There is still a deviation in behavior, in that the 4GL reports the unique index violation three times before ending the procedure, whereas FWD only reports the first conflicting record and ends the procedure. I don't think this deviation is about the flushing behavior per se, but it is worth noting that something is not quite right about the block error handling in this case.

Ovidiu, please either temporarily port this fix to branch 4397a or rebase that branch to pick up the fix, then test with the original scenario(s) which prompted you to open this issue. From my point of view, this issue is fixed, but we can change status back if the original problem is not resolved.

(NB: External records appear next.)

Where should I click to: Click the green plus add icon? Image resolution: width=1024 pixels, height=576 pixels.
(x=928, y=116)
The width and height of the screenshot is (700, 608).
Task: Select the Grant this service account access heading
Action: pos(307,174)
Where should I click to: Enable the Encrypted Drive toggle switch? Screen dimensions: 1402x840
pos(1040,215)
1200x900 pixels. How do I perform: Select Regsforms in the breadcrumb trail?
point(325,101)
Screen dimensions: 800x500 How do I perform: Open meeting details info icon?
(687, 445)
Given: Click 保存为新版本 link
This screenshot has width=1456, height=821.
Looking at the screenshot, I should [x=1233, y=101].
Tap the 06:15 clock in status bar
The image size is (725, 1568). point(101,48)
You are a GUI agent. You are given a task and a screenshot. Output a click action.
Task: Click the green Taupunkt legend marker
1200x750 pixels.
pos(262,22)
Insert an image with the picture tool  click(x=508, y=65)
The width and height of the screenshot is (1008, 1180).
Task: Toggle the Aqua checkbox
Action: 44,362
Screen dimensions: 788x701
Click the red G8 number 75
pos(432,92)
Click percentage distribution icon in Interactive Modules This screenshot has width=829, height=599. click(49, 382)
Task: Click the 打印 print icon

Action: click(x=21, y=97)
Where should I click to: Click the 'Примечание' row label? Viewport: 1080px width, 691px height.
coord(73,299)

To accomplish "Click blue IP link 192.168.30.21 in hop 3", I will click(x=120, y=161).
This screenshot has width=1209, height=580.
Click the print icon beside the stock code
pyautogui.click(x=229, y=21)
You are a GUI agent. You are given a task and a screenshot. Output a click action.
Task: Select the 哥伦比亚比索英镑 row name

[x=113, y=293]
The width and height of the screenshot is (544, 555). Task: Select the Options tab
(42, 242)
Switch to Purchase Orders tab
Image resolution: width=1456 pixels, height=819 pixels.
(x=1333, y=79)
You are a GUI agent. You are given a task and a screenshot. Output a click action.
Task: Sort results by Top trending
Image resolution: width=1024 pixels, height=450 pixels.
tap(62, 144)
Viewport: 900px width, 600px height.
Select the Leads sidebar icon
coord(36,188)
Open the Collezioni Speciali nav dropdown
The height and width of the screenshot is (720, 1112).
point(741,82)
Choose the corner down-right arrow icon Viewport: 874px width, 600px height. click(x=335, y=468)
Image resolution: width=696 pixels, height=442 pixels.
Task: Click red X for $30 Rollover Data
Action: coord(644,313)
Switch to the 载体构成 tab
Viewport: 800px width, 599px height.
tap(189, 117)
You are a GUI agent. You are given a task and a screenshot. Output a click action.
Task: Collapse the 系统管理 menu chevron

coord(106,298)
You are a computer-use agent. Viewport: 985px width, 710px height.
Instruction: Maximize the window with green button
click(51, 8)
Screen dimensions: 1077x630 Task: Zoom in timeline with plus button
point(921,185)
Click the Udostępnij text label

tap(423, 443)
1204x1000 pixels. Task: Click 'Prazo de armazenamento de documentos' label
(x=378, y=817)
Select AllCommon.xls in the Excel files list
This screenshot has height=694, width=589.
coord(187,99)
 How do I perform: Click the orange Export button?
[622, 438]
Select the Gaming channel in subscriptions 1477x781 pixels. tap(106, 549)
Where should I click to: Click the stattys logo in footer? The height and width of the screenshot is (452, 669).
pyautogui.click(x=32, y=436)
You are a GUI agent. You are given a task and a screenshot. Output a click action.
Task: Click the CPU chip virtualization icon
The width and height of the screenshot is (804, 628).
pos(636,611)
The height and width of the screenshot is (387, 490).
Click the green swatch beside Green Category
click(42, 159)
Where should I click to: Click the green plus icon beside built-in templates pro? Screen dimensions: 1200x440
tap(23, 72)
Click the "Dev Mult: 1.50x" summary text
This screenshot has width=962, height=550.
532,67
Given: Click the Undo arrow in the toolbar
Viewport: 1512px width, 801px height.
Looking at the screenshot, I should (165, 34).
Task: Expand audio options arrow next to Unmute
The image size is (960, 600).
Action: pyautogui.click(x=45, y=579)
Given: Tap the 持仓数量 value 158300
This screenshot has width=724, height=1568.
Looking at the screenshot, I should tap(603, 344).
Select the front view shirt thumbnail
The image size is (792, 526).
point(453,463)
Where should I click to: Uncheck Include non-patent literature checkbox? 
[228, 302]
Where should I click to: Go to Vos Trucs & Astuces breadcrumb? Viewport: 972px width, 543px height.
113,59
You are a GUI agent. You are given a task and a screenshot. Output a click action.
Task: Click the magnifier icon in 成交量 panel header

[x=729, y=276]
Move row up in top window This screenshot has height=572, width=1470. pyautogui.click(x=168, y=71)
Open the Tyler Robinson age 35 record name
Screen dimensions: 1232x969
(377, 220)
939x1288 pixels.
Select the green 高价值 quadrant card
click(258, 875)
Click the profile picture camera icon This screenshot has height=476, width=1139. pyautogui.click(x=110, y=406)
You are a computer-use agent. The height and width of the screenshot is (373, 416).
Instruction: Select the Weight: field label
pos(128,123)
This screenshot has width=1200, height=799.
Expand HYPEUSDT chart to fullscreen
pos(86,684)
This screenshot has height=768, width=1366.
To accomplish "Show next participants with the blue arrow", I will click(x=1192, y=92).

#5 Updated by Ovidiu Maxiniuc about 3 years ago

Just inspecting the code it looked fine. I rebased and run the testcases to be sure. I got different behaviour, but not the expected one. The problem is that the new validation only happens at buffer release, not at buffer validation. And I need this to happen when validation is invoked, in order to know whether the new record will fit into the table, and depending on the MERGE/REPLACE mode to act accordingly.

I created the following testcase:

DEFINE TEMP-TABLE customer
   FIELD customer-num AS INTEGER
   FIELD customer-name AS CHAR
   INDEX idx-num AS UNIQUE customer-num.

CREATE customer. customer.customer-name = "1".
VALIDATE customer NO-ERROR.
MESSAGE "Validated" customer.customer-name "?:" ERROR-STATUS:GET-NUMBER(1).

CREATE customer. customer.customer-name = "2".
VALIDATE customer NO-ERROR.
MESSAGE "Validated" customer.customer-name "?:" ERROR-STATUS:GET-NUMBER(1).

CREATE customer. customer.customer-name = "3".
VALIDATE customer NO-ERROR.
MESSAGE "Validated" customer.customer-name "?:" ERROR-STATUS:GET-NUMBER(1).

CREATE customer. customer.customer-name = "4".
VALIDATE customer NO-ERROR.
MESSAGE "Validated" customer.customer-name "?:" ERROR-STATUS:GET-NUMBER(1).

FOR EACH customer:
   MESSAGE customer.customer-num customer.customer-name.
END.
PAUSE MESSAGE "all done.".

In OE it prints:

Validated 1 ?: 0
Validated 2 ?: 132
** customer already exists with  0. (132)
** customer already exists with  0. (132)
** customer already exists with  0. (132)

I assumed the last 3 messages were generated because the VALIDATE statements have NO-ERROR option and when customer buffer is released the error is not handled otherwise. But since my subsequent MESSAGE s are not printed and neither the final DISPLAY output, it is clear that it is not. It's strange that the message is emitted thrice.

With your patch, FWD will only check the indexes at buffer release time (when creating customer "3").

Validated 1 ?: 0
Validated 2 ?: 0
** customer already exists with customer-num 0. (132)

I am trying now to adjust your patch to work for manual validation, too. I'll keep you posted.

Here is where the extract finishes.